How Bitbucket Reads Your Own Writes Without Hammering the Master — LSN Tracking, Replica Lag, and a Redis Map

TL;DR

On a single database, reading what you just wrote is free. Split writes to a master and reads to replicas, and replication lag breaks it: your read can hit a replica that hasn't received your write yet. Sending all reads to the master fixes consistency but throws away the whole point of having replicas. Atlassian's Bitbucket team solved it with a beautifully cheap trick: when a user writes, capture the master's WAL LSN (a monotonically increasing position number) and stash {user → lsn} in Redis. On the next read, a Django middleware asks each replica "what LSN have you replayed?" and routes the request only to a replica that has caught up past the user's write — falling back to master otherwise. Cost: ~10 ms of overhead per request. Payoff: ~50% fewer reads on the master. This is read-your-writes consistency, implemented for real.

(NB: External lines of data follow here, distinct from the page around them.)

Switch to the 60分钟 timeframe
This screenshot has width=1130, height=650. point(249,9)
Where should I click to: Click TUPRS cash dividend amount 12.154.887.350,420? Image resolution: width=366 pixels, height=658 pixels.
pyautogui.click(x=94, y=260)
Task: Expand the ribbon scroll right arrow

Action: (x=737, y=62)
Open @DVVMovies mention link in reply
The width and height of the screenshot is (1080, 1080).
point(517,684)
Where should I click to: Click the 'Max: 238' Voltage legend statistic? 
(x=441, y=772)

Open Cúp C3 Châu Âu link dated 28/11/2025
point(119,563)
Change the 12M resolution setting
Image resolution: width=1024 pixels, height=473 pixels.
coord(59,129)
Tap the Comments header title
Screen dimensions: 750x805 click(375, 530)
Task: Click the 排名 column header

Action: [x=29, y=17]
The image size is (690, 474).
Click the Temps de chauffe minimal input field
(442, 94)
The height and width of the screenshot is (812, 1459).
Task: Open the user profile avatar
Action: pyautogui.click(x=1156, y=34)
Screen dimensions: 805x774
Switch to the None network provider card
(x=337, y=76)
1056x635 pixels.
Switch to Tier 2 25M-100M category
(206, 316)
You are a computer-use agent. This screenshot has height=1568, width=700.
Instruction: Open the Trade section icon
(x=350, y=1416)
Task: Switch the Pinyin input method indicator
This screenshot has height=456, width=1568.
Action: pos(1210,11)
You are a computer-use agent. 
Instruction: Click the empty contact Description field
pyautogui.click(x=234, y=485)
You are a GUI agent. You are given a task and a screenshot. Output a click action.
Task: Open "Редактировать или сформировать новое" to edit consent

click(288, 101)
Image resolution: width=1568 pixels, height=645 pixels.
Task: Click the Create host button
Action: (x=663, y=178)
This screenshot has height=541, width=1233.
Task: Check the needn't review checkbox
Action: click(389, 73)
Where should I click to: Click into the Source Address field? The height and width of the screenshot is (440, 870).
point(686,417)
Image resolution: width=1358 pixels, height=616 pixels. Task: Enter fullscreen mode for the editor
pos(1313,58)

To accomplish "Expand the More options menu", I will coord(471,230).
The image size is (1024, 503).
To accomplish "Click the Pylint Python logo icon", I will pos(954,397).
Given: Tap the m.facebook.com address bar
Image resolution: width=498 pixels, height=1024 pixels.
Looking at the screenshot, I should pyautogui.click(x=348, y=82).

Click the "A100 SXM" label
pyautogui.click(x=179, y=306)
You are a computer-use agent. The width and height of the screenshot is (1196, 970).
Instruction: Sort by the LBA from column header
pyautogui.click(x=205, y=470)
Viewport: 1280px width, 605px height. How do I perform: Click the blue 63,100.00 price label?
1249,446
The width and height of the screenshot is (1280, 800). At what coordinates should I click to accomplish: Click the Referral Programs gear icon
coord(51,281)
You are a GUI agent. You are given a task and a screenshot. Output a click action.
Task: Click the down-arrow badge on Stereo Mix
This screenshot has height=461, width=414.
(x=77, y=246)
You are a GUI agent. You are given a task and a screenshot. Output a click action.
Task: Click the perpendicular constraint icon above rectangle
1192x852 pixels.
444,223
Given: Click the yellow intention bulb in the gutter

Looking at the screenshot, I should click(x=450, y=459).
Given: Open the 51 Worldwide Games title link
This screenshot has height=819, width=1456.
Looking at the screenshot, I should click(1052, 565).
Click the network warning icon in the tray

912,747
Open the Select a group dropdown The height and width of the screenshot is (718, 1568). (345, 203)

Tags: Consistency · Read-Your-Writes · PostgreSQL · Replication · WAL · LSN · Scaling · Reading time: ~18 min · Category: System Design → Architecture Decisions

Almost everyone can define read-your-writes consistency. Far fewer can tell you how to actually build it on a master/replica cluster without melting the master. This post is about the how — dissected straight out of a real Atlassian engineering write-up on how Bitbucket scaled PostgreSQL.

We'll do three things, in order. First, pin down precisely what read-your-writes consistency is (and what it is not — it is not strong consistency, and the difference matters). Second, understand the one prerequisite that makes the solution obvious: how PostgreSQL replication actually works. Third, walk through Bitbucket's implementation line by line — the LSN trick, the Redis store, the middleware, the exact SQL, and what it cost them.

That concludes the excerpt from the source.